Director: David Robert Mitchell
Writer: David Robert Mitchell
Cast: Maika Monroe, Keir Gilchrist, Lili Sepe, Bailey Spry, Jake Weary, Daniel Zovatto
Part of: /slash Filmfestival
[Reviews by cornholio and Maynard Morrissey.]
Jay (Maika Monroe) has just started to date Hugh (Jake Weary) but after they sleep with each other for the first time, things start to go really wrong: Jay wakes up tied to a chair with a frantic Hugh explaining that he is sorry but he now passed a monster on to her. A monster that isn’t very fast, but it is inexorably coming. And when it reaches her, she is dead. Then he unceremoniously drops her off in front of her house and disappears. Jay is shaken and unsure whether she believes Hugh but soon there is no room left for doubt – and her fight for survival begins.
I really loved the idea of It Follows and the slow, inexorable approach of the monster is wonderfully set in scene and really, really creepy. Unfortunately nothing else about the film worked for me.

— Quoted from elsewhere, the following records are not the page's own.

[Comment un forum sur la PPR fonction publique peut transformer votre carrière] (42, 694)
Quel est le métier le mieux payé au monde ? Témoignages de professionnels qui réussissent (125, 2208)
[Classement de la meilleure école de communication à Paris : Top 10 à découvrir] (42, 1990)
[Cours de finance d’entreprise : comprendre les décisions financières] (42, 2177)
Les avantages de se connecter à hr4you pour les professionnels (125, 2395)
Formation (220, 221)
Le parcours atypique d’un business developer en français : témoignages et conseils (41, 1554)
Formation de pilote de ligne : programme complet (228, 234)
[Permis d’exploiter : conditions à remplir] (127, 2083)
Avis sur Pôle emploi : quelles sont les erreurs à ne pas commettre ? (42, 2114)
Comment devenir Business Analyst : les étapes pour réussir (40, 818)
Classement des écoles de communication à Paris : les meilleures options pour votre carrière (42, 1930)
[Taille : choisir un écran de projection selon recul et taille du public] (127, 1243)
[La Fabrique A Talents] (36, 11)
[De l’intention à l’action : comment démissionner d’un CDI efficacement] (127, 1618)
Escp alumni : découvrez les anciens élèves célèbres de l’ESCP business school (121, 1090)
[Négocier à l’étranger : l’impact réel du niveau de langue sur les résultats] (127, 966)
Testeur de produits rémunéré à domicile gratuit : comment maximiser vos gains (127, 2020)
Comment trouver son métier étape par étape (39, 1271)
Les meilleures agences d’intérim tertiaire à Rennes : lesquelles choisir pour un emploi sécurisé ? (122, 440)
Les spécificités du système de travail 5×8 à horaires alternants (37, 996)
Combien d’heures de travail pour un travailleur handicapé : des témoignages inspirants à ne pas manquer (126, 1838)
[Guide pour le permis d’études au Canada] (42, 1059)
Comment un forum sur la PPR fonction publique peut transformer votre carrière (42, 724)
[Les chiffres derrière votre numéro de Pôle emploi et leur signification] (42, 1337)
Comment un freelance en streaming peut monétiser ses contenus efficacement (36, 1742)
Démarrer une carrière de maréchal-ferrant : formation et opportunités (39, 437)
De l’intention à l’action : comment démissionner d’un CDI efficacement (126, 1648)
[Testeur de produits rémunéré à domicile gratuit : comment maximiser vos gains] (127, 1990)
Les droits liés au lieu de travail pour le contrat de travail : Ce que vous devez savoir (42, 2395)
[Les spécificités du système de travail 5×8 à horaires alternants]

My biggest problem with the film was its soundtrack. I am not a person who pays overly much attention to them usually (though a particularly nice piece of music will usually catch my ear), but in this case it was so annoying and bad that it repeatedly jarred me out of the movie. Which didn’t help the film’s atmosphere at all and was annoying as hell for me.
It probably also contributed to the lengths the movie had in between. But you can’t blame everything on the soundtrack – especially not how incredibly stupid the protagonists often were (particularly in the showdown or with the high heels in the very first scene), or the plot holes (like – why not give it to somebody who flies to Australia or New Zealand. Until the monster is there, it’s probably years), or the uncalled for amounts of boobies we got to see.
I also thought that their solution – to just pass the monster on to a sex worker – was incredibly callous, especially after they spent the entire film arguing about how it was immoral to just sleep with anybody and pass it on. Are sex workers somehow less human and less in need of protection? Apparently so.
At least they avoided to give sex a moral dimension – which they could easily have done. But the moral of the story is never “don’t ever have sex with anybody because then a monster will kill you”. That is something. It’s just not enough to make me like the film.